Stored entries —
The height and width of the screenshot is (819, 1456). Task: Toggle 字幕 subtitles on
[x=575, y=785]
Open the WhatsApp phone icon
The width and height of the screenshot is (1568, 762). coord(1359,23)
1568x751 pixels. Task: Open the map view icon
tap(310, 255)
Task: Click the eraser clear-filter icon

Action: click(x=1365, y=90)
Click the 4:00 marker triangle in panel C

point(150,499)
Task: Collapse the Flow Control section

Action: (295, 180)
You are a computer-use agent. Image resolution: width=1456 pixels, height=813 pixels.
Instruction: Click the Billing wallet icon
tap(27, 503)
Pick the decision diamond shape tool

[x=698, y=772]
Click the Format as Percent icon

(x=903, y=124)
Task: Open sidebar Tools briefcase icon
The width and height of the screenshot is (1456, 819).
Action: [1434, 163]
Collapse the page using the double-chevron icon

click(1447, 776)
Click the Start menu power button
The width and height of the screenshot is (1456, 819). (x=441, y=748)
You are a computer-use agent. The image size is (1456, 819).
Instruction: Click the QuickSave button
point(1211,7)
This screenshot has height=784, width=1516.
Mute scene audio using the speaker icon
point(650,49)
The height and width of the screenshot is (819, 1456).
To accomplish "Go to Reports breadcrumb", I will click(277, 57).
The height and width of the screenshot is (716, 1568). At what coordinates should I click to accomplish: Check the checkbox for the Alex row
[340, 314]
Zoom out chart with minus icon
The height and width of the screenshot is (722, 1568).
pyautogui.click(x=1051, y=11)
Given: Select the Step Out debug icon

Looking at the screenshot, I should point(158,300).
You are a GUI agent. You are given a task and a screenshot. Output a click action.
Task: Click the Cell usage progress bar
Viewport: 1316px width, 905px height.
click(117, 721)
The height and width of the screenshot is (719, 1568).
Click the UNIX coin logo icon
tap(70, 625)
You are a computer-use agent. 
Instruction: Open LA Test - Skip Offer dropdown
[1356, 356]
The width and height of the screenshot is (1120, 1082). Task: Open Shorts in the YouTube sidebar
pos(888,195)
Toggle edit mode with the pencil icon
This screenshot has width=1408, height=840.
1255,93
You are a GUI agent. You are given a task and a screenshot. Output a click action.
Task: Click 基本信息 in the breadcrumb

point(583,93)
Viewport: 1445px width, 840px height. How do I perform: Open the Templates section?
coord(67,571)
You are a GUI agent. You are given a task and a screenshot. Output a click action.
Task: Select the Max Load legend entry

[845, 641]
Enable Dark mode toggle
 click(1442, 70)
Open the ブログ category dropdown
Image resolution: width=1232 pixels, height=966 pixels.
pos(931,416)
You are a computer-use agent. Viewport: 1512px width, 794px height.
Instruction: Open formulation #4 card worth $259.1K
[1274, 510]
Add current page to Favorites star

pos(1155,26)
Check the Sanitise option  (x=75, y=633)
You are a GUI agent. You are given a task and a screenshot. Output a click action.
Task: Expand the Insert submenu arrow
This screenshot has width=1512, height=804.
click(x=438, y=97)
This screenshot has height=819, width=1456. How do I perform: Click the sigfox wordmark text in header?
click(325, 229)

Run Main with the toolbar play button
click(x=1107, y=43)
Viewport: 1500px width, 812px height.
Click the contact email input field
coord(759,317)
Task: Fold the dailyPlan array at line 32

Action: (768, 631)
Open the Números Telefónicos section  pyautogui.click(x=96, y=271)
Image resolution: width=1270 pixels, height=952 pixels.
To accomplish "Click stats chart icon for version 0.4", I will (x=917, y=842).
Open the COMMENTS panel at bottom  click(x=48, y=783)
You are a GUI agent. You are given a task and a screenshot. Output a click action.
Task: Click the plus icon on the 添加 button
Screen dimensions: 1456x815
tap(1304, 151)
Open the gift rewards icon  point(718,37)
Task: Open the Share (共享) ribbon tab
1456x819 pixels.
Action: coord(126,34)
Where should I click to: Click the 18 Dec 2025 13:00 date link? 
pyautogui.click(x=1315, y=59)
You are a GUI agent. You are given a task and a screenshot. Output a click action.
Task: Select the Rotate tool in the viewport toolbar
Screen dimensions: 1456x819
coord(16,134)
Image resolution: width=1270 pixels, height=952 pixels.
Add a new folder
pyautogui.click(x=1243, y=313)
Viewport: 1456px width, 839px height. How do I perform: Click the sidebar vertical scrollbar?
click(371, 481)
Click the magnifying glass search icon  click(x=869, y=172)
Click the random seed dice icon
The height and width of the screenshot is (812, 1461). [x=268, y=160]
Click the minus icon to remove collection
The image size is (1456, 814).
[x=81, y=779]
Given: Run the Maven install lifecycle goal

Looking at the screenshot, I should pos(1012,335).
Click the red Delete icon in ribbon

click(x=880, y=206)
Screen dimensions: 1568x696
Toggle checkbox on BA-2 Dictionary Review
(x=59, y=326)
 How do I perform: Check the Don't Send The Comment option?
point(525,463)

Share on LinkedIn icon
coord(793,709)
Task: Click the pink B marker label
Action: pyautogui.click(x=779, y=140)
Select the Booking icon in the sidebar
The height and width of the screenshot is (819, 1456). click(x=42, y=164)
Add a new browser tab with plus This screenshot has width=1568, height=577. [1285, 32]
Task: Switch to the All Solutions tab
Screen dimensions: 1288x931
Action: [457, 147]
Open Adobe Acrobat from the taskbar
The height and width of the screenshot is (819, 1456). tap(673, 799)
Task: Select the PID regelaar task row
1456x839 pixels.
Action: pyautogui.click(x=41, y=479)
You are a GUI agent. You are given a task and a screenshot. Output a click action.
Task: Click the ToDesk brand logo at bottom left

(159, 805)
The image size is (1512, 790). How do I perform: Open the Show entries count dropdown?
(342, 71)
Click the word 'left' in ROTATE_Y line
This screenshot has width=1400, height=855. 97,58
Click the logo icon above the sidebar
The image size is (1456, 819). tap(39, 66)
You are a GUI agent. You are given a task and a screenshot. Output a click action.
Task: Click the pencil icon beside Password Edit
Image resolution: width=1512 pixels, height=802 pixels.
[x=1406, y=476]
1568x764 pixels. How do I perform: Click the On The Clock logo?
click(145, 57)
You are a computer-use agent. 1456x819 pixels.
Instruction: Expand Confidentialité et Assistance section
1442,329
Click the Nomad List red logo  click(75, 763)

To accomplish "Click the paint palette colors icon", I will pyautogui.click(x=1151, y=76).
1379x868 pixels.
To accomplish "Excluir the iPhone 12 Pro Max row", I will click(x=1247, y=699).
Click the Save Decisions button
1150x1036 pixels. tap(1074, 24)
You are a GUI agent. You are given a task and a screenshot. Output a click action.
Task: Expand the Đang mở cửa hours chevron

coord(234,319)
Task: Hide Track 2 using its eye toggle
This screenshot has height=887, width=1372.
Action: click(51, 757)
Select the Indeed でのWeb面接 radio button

Activity —
Return all of the above records exactly, leaving no line out.

The answer —
The height and width of the screenshot is (819, 1456). Task: Toggle 字幕 subtitles on
[x=575, y=785]
Open the WhatsApp phone icon
The width and height of the screenshot is (1568, 762). coord(1359,23)
1568x751 pixels. Task: Open the map view icon
tap(310, 255)
Task: Click the eraser clear-filter icon

Action: click(x=1365, y=90)
Click the 4:00 marker triangle in panel C

point(150,499)
Task: Collapse the Flow Control section

Action: (295, 180)
You are a computer-use agent. Image resolution: width=1456 pixels, height=813 pixels.
Instruction: Click the Billing wallet icon
tap(27, 503)
Pick the decision diamond shape tool

[x=698, y=772]
Click the Format as Percent icon

(x=903, y=124)
Task: Open sidebar Tools briefcase icon
The width and height of the screenshot is (1456, 819).
Action: [1434, 163]
Collapse the page using the double-chevron icon

click(1447, 776)
Click the Start menu power button
The width and height of the screenshot is (1456, 819). (x=441, y=748)
You are a computer-use agent. The image size is (1456, 819).
Instruction: Click the QuickSave button
point(1211,7)
This screenshot has height=784, width=1516.
Mute scene audio using the speaker icon
point(650,49)
The height and width of the screenshot is (819, 1456).
To accomplish "Go to Reports breadcrumb", I will click(277, 57).
The height and width of the screenshot is (716, 1568). At what coordinates should I click to accomplish: Check the checkbox for the Alex row
[340, 314]
Zoom out chart with minus icon
The height and width of the screenshot is (722, 1568).
pyautogui.click(x=1051, y=11)
Given: Select the Step Out debug icon

Looking at the screenshot, I should point(158,300).
You are a GUI agent. You are given a task and a screenshot. Output a click action.
Task: Click the Cell usage progress bar
Viewport: 1316px width, 905px height.
click(117, 721)
The height and width of the screenshot is (719, 1568).
Click the UNIX coin logo icon
tap(70, 625)
You are a computer-use agent. 
Instruction: Open LA Test - Skip Offer dropdown
[1356, 356]
The width and height of the screenshot is (1120, 1082). Task: Open Shorts in the YouTube sidebar
pos(888,195)
Toggle edit mode with the pencil icon
This screenshot has width=1408, height=840.
1255,93
You are a GUI agent. You are given a task and a screenshot. Output a click action.
Task: Click 基本信息 in the breadcrumb

point(583,93)
Viewport: 1445px width, 840px height. How do I perform: Open the Templates section?
coord(67,571)
You are a GUI agent. You are given a task and a screenshot. Output a click action.
Task: Select the Max Load legend entry

[845, 641]
Enable Dark mode toggle
 click(1442, 70)
Open the ブログ category dropdown
Image resolution: width=1232 pixels, height=966 pixels.
pos(931,416)
You are a computer-use agent. Viewport: 1512px width, 794px height.
Instruction: Open formulation #4 card worth $259.1K
[1274, 510]
Add current page to Favorites star

pos(1155,26)
Check the Sanitise option  (x=75, y=633)
You are a GUI agent. You are given a task and a screenshot. Output a click action.
Task: Expand the Insert submenu arrow
This screenshot has width=1512, height=804.
click(x=438, y=97)
This screenshot has height=819, width=1456. How do I perform: Click the sigfox wordmark text in header?
click(325, 229)

Run Main with the toolbar play button
click(x=1107, y=43)
Viewport: 1500px width, 812px height.
Click the contact email input field
coord(759,317)
Task: Fold the dailyPlan array at line 32

Action: (768, 631)
Open the Números Telefónicos section  pyautogui.click(x=96, y=271)
Image resolution: width=1270 pixels, height=952 pixels.
To accomplish "Click stats chart icon for version 0.4", I will (x=917, y=842).
Open the COMMENTS panel at bottom  click(x=48, y=783)
You are a GUI agent. You are given a task and a screenshot. Output a click action.
Task: Click the plus icon on the 添加 button
Screen dimensions: 1456x815
tap(1304, 151)
Open the gift rewards icon  point(718,37)
Task: Open the Share (共享) ribbon tab
1456x819 pixels.
Action: coord(126,34)
Where should I click to: Click the 18 Dec 2025 13:00 date link? 
pyautogui.click(x=1315, y=59)
You are a GUI agent. You are given a task and a screenshot. Output a click action.
Task: Select the Rotate tool in the viewport toolbar
Screen dimensions: 1456x819
coord(16,134)
Image resolution: width=1270 pixels, height=952 pixels.
Add a new folder
pyautogui.click(x=1243, y=313)
Viewport: 1456px width, 839px height. How do I perform: Click the sidebar vertical scrollbar?
click(371, 481)
Click the magnifying glass search icon  click(x=869, y=172)
Click the random seed dice icon
The height and width of the screenshot is (812, 1461). [x=268, y=160]
Click the minus icon to remove collection
The image size is (1456, 814).
[x=81, y=779]
Given: Run the Maven install lifecycle goal

Looking at the screenshot, I should pos(1012,335).
Click the red Delete icon in ribbon

click(x=880, y=206)
Screen dimensions: 1568x696
Toggle checkbox on BA-2 Dictionary Review
(x=59, y=326)
 How do I perform: Check the Don't Send The Comment option?
point(525,463)

Share on LinkedIn icon
coord(793,709)
Task: Click the pink B marker label
Action: pyautogui.click(x=779, y=140)
Select the Booking icon in the sidebar
The height and width of the screenshot is (819, 1456). click(x=42, y=164)
Add a new browser tab with plus This screenshot has width=1568, height=577. [1285, 32]
Task: Switch to the All Solutions tab
Screen dimensions: 1288x931
Action: [457, 147]
Open Adobe Acrobat from the taskbar
The height and width of the screenshot is (819, 1456). tap(673, 799)
Task: Select the PID regelaar task row
1456x839 pixels.
Action: pyautogui.click(x=41, y=479)
You are a GUI agent. You are given a task and a screenshot. Output a click action.
Task: Click the ToDesk brand logo at bottom left

(159, 805)
The image size is (1512, 790). How do I perform: Open the Show entries count dropdown?
(342, 71)
Click the word 'left' in ROTATE_Y line
This screenshot has width=1400, height=855. 97,58
Click the logo icon above the sidebar
The image size is (1456, 819). tap(39, 66)
You are a GUI agent. You are given a task and a screenshot. Output a click action.
Task: Click the pencil icon beside Password Edit
Image resolution: width=1512 pixels, height=802 pixels.
[x=1406, y=476]
1568x764 pixels. How do I perform: Click the On The Clock logo?
click(145, 57)
You are a computer-use agent. 1456x819 pixels.
Instruction: Expand Confidentialité et Assistance section
1442,329
Click the Nomad List red logo  click(75, 763)

To accomplish "Click the paint palette colors icon", I will pyautogui.click(x=1151, y=76).
1379x868 pixels.
To accomplish "Excluir the iPhone 12 Pro Max row", I will click(x=1247, y=699).
Click the Save Decisions button
1150x1036 pixels. tap(1074, 24)
You are a GUI agent. You are given a task and a screenshot. Output a click action.
Task: Expand the Đang mở cửa hours chevron

coord(234,319)
Task: Hide Track 2 using its eye toggle
This screenshot has height=887, width=1372.
Action: click(51, 757)
Select the Indeed でのWeb面接 radio button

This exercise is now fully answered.